I think it’s about high time we talked about Hogmanay. While almost everyone enjoys Christmas, I believe Hogmanay is the most up and down holiday in the world. When you’re young, it’s boring; staying up way past your bedtime to watch some fireworks while the rest of your family get wasted and argue about your uncle cheating at Pictionary on Christmas Day. And, if I’m being honest, it doesn’t get much better when you’re older. While some aspects of it are great – I’m always keen to have two days to recover from a hangover – we’ve built up this idea over the years that Hogmanay needs to be a night where everything is perfect, as if having one good night means that the rest of your year will be amazing.

Bullshit, I say.

The notion that Hogmanay needs to be amazing is a stupid one, quite frankly. I’m not going to lie, I usually have a great time on Hogmanay, but the idea that we should start our year as we intend to continue? Rubbish. If I had to continue throughout the year in the way I act on Hogmany, I’d have spent the year unable to work my eyes, trying to determine if I’m going to burp or throw up. If we were to follow this idea, my mate Gregor would have spent 2014 with his shoelaces tied together and a profanity written on his forehead.

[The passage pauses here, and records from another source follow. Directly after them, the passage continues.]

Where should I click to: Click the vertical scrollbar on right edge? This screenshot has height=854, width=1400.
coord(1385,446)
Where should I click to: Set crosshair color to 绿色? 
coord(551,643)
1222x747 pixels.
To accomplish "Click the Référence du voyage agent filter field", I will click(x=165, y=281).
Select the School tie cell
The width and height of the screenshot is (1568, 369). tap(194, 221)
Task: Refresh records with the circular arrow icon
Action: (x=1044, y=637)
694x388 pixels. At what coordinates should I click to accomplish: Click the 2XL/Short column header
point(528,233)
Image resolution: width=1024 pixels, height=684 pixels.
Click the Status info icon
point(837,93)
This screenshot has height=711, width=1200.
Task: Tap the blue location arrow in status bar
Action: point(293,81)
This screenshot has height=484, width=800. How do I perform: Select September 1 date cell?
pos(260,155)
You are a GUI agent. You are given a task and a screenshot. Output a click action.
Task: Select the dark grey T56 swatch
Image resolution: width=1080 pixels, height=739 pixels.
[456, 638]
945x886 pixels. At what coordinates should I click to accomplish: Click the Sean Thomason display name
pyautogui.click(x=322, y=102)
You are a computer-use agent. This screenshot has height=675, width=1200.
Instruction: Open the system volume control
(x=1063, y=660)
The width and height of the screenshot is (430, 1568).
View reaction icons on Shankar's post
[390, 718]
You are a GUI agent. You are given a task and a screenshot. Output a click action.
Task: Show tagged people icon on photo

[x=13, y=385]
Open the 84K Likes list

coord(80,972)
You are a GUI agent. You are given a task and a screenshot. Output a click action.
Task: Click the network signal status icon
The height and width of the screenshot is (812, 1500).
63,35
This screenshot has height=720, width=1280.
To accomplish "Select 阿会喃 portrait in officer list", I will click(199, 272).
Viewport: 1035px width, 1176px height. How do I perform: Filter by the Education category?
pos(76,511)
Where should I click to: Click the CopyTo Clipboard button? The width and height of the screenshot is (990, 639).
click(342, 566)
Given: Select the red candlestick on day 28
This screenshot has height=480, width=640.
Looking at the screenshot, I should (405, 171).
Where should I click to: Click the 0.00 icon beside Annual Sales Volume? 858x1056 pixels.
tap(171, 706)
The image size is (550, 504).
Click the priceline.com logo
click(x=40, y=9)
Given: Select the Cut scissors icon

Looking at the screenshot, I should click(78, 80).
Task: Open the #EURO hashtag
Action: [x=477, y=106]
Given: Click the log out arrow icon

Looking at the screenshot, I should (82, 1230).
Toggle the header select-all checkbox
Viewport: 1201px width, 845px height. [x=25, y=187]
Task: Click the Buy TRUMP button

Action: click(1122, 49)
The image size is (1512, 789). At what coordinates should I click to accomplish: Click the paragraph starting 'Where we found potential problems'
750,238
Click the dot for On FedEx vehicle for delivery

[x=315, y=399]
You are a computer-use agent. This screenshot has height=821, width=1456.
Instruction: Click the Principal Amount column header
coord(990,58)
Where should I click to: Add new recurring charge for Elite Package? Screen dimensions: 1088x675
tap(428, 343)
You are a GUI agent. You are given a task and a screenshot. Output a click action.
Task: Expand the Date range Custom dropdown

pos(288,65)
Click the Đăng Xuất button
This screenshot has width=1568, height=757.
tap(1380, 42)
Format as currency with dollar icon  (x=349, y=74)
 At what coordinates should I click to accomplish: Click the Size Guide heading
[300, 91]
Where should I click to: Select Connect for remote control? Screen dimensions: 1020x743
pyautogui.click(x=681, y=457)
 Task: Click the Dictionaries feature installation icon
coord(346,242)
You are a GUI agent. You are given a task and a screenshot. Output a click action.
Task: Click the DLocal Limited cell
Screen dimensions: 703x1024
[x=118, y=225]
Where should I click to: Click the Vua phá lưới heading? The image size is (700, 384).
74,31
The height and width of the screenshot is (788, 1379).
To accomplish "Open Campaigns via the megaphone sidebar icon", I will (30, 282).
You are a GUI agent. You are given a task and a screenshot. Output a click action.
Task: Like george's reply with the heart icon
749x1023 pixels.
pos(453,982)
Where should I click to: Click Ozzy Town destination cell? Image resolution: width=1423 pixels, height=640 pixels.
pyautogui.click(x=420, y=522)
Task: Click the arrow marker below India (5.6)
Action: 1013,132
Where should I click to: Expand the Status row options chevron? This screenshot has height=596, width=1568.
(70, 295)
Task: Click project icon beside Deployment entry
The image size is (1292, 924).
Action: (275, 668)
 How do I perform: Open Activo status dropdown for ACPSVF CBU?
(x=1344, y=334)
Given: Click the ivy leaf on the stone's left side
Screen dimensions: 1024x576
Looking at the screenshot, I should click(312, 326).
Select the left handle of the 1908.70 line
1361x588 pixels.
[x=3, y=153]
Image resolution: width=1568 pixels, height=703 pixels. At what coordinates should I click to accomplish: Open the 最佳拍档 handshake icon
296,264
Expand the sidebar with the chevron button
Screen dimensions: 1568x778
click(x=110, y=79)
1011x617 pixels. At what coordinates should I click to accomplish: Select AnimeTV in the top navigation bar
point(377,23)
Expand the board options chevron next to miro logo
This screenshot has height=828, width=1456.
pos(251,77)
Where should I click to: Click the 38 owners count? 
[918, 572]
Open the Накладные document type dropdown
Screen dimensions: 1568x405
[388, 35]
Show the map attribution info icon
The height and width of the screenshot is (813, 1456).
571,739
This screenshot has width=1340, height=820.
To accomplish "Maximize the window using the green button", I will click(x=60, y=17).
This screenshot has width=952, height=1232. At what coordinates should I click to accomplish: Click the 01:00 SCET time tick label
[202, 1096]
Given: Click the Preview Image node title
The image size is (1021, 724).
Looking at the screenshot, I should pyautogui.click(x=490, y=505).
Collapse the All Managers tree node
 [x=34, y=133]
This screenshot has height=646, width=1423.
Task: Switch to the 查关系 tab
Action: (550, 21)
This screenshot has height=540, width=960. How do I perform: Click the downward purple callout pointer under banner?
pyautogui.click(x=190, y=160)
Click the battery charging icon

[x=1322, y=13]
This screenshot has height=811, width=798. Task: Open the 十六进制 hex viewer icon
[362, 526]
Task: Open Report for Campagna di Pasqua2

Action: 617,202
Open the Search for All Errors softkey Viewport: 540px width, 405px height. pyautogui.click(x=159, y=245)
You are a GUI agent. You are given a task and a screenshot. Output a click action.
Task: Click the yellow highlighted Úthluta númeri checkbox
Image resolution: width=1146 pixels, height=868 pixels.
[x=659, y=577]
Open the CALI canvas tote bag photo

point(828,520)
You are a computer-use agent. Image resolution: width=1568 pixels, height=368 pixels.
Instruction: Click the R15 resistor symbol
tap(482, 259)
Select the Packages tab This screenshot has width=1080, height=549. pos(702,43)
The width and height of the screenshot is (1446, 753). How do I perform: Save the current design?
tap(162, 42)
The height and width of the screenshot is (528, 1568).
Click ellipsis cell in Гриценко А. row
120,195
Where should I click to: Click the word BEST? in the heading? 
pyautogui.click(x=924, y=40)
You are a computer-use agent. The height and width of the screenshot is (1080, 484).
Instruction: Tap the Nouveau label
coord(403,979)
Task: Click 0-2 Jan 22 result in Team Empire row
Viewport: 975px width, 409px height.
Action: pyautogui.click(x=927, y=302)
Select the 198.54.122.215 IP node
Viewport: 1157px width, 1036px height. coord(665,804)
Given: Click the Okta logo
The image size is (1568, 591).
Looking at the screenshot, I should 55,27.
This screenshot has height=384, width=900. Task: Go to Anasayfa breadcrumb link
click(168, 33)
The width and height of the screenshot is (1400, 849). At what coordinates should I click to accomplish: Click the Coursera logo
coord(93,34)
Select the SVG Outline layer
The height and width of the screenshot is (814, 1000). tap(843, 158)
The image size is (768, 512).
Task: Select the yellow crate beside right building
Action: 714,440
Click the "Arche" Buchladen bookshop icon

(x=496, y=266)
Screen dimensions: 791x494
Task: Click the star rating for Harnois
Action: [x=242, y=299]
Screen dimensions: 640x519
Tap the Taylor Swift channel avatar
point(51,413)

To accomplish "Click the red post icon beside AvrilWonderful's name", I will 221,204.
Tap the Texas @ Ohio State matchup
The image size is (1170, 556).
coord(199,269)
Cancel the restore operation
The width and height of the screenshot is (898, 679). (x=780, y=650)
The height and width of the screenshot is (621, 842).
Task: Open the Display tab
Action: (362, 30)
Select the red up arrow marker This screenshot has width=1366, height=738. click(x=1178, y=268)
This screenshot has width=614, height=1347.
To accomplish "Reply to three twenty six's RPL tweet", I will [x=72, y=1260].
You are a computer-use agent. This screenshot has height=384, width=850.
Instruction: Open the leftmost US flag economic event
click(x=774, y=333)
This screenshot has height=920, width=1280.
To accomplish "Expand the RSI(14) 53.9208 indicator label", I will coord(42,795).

Let’s use a slightly less absurd example, shall we? Last year, my Hogmanay consisted of two parts: VIP access to the celebrations on Princes Street, followed by a party at a friend’s flat. Sounds good right?

Wrong. While I did enjoy the Princes Street party, and was far too drunk not to have a good time at an Abba tribute, the party afterwards was dire. The only saving grace was that there was a ton of free booze, which I ravaged, by the way, in a desperate attempt to forget where I was. At no point did I think, ‘I hope my year continues like this’. The only way it could have been the highlight of my year is if I went straight from the party to prison and stayed there until 2016. If I had to continue my year as I did at that party, I’d have been locked in an asylum by March.

If you ask me, this whole thing of trying as hard as possible to make Hogmanay perfect gets in the way of having a good time. People are too focused on how they’re going to better themselves as people, who they’re going to kiss at midnight, what the next 12 months are going to hold to focus on.

In my eyes at least, Hogmanay is all about: getting together with family and friends and celebrating the fact that you’ve made it through another year on this increasingly crazy planet. If you set out with the simple aim of enjoying yourself, you will have a much better time. Believe me.

So, when December 31st rolls around this year, clear your mind. A perfect night is nigh on impossible to achieve and trying to get there is only a hindrance. Just go out, get wasted and fucking enjoy yourself. That’s what matters, right?